Chi è “Anita”? Nel caso di Alain Elkann, una figura protagonista della sua vita vissuta, ritratta tra sogno e realtà, così come narrata nel suo ultimo libro dal titolo omonimo, Ed. Bompiani 2019, presentato a Roma il 14 febbraio scorso all’interno degli spazi dell’Associazione Civita presso la sede di Piazza Venezia. Poi, c’è lui, Misha, figlio di un notissimo religioso ebreo che vive un rapporto intenso di amore-odio nei confronti della figura paterna, troppo importante, così lontana e assente per non voler a ogni costo stargli accanto per l’eternità, nella stessa sepoltura e nella stessa tomba di Montparnasse a Parigi, in modo da poter stabilire finalmente con lui un dialogo infinito. Vissuto randagio, nelle mani di fredde e rigide istitutrici, Misha come molti pellegrini senza una vera patria ha girovagato sulle sparse membra di questa terra, a New York, Parigi, Torino, Gerusalemme, Tel Aviv e anche altrove. In quel suo vagabondare ricco di donne, mogli e figli, incontra a tarda età l’amore della sua vita: Anita, appunto. Se ne innamora così tanto, che vorrebbe costruirsi una macchina del tempo in modo da conoscerla ancora giovane, farci almeno tre figli e amarla come nessuno ha mai amato una donna.
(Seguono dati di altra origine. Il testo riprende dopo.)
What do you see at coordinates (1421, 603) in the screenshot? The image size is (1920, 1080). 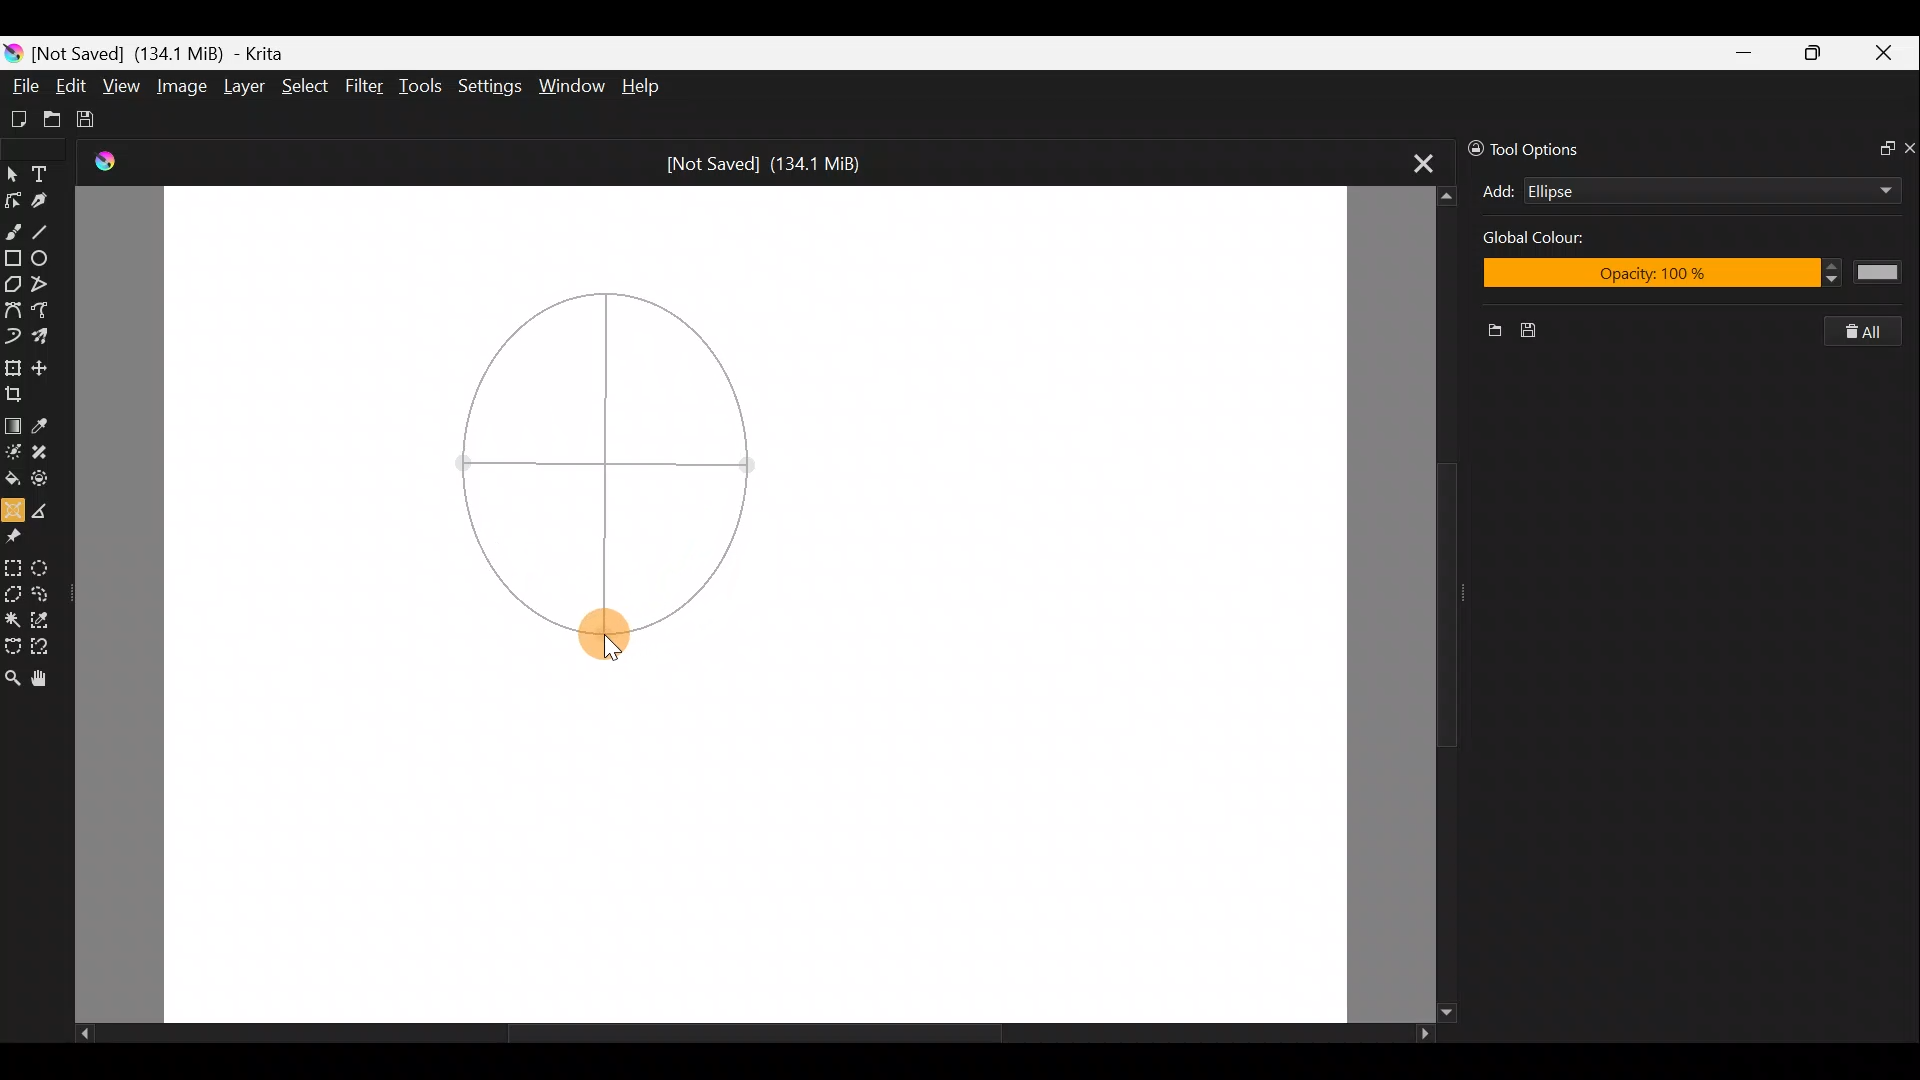 I see `Scroll bar` at bounding box center [1421, 603].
Intanto, però, la loro vita adulta in comune si arricchisce a dismisura nella convivenza di problemi dei figli già grandi, di amicizie che l’uno va ereditando dall’altra, ricamate o imbastite come merletti fini da personalità estroverse, capricciose, mutevoli e folli. Eppure, così simbiotiche da lasciare un vuoto terribile quando vengono a mancare prima del tempo, distrutte da vizi coltivati con ossessività fino a farli marcire. In questo semiparadiso in terra, però, si insinua un tarlo gigantesco, destinato a divaricare come un forcipe l’utero di quell’amore così vero, unico, mettendo al mondo un mostriciattolo che lo divorerà dall’interno, come farebbe un ragno che si nutre delle viscere degli insetti rimasti prigionieri nella sua tela di lucido acciaio setoso. Per quanto possa sembrare strano e paradossale, il pomo della discordia è il trattamento post-mortem delle loro spoglie mortali. L’uno vuole essere seppellito per intero in una tomba possibilmente di famiglia; l’altra invece è assolutamente determinata a farsi cremare. E una discussione che sembrerebbe così tanto banale arriva in modo inatteso a farsi pregnante nel loro rapporto, un vero dominus perturbativo della relazione di coppia.

È l’Autore stesso a chiarire questo aspetto fondamentale nel corso della presentazione del suo libro: “Anita è una meditazione sull’esistenza dove si racconta di uno strano derby all’interno di amori che arrivano oltre la metà della vita: si appronta così una narrazione che intende rappresentare l’utilità di chi vuole con un’unione tardiva mettere in gioco anche tutto ciò che si è vissuto separatamente”. Naturale, forse, quando appunto due amanti si incontrano in età avanzata. La questione di cui i due dibattono fino allo stremo (e che causerà la fine della loro relazione) è: “Che cosa fare, decidendolo in vita, della propria spoglia mortale dopo il trapasso? Anita è per la cremazione perché, dice, le ceneri sono più democratiche: si possono dividere in due mucchietti uguali, ad es., tra il marito e l’amante. E, poi, è possibile tenerle in casa per farci compagnia mentre stiriamo. Nel frattempo, Misha, compagno di Anita, deve vedersela con la sorella che eredita dalla madre l’usufrutto della tomba di famiglia, da cui lui si sente pertanto estromesso, venendogli così a mancare anche quella sua programmata dimora finale. La Morte è un’idea, un accadimento inevitabile e molto concreto con cui fare i conti”. Purché il dilemma “ceneri sì, ceneri no” non giunga al punto irreversibile di far fuggire per sempre l’amore unico e vero della propria vita!